>>

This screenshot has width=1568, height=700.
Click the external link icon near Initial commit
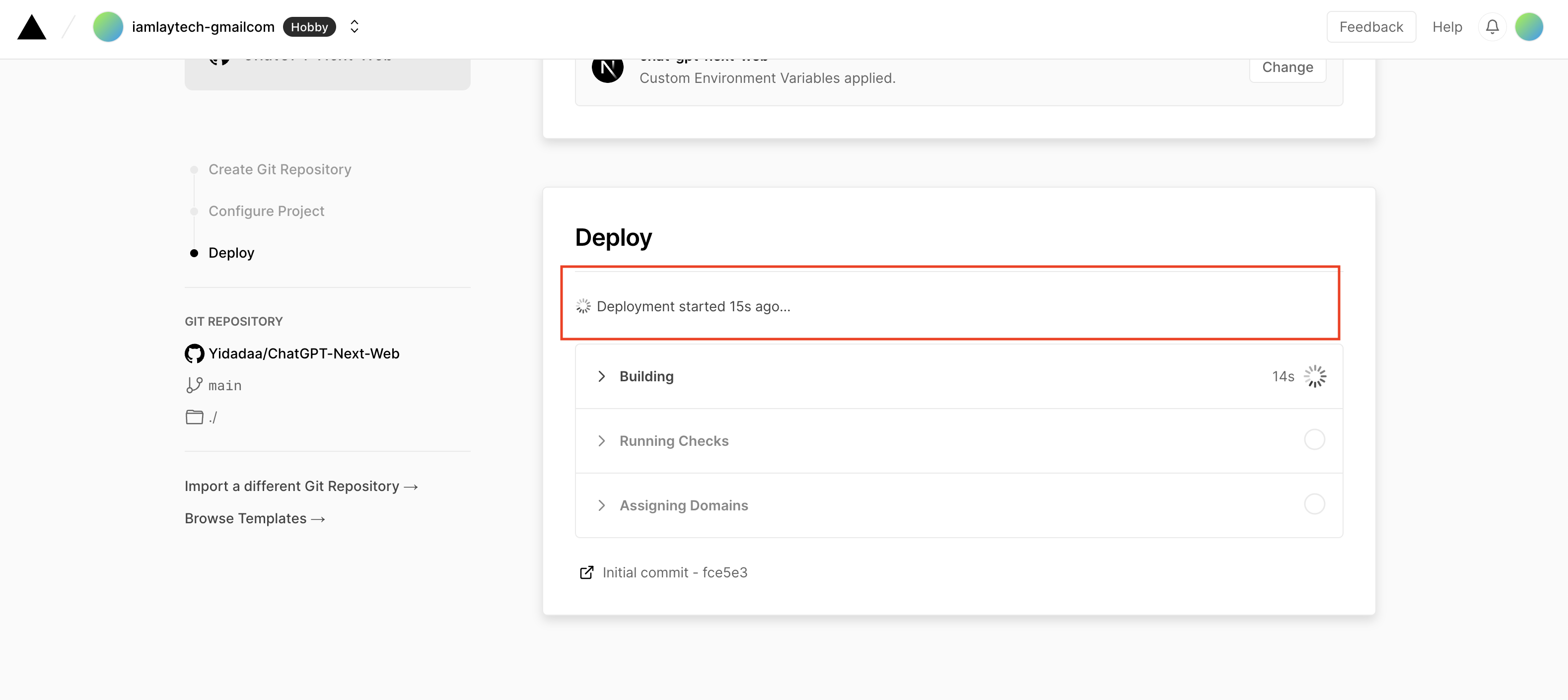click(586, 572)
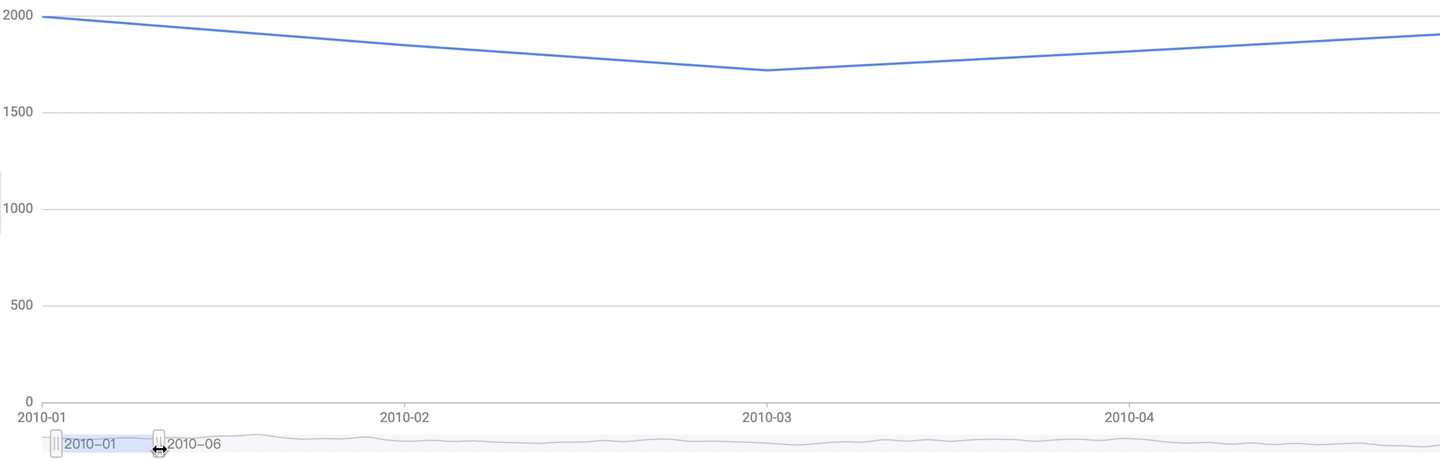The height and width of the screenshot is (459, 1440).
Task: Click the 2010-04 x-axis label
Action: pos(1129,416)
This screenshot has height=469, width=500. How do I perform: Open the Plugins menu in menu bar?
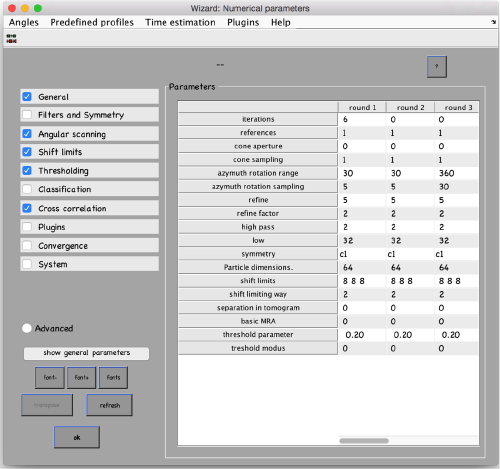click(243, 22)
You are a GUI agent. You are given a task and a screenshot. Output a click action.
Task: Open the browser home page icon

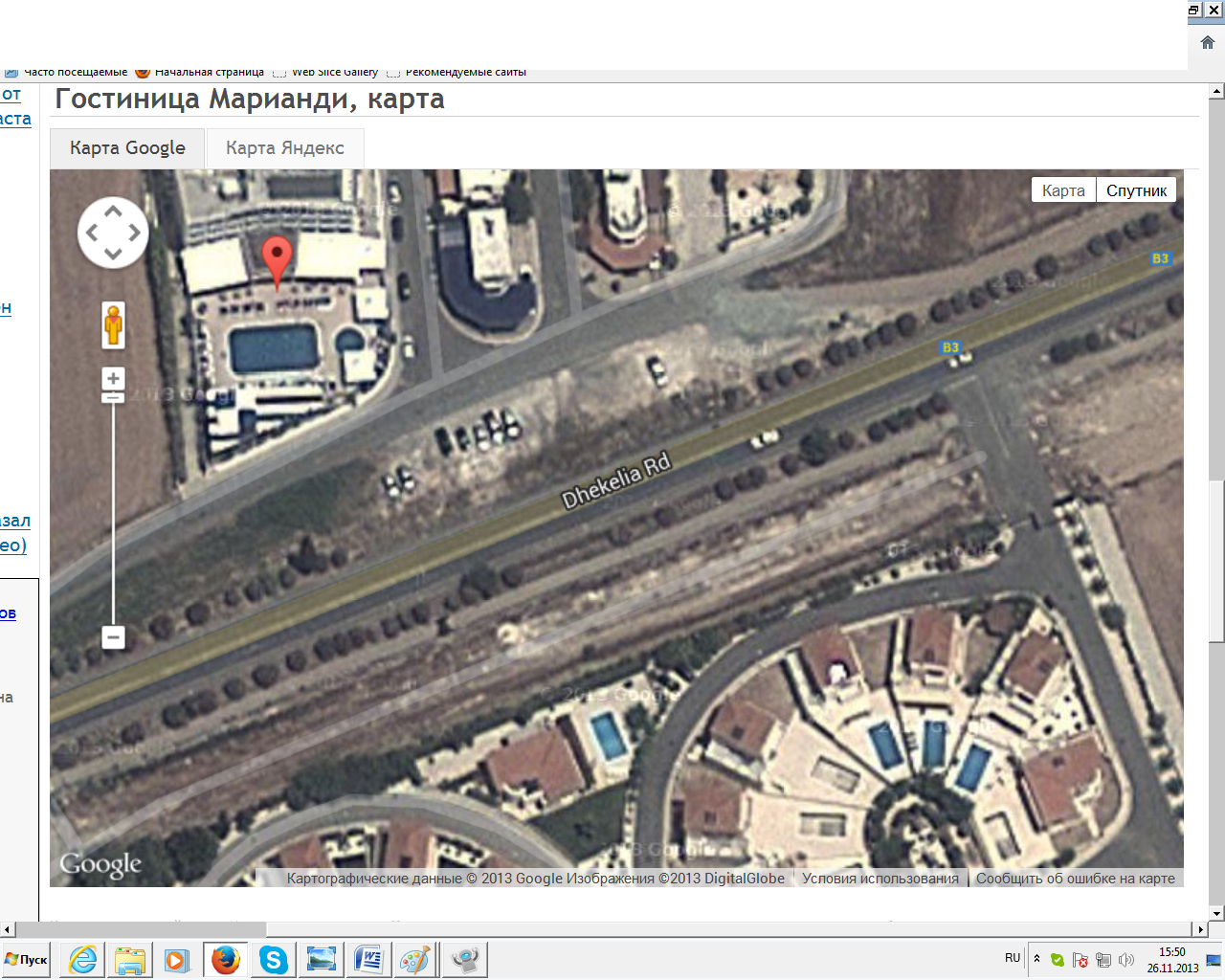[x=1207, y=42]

<<

## Set task
Extract every line of the data above verbatim, leaving out the pictures.

## Exercise result
This screenshot has width=1568, height=700.
Click the external link icon near Initial commit
click(586, 572)
The height and width of the screenshot is (459, 1440).
Task: Click the 2010-04 x-axis label
Action: pos(1129,416)
This screenshot has height=469, width=500. How do I perform: Open the Plugins menu in menu bar?
click(243, 22)
You are a GUI agent. You are given a task and a screenshot. Output a click action.
Task: Open the browser home page icon

[x=1207, y=42]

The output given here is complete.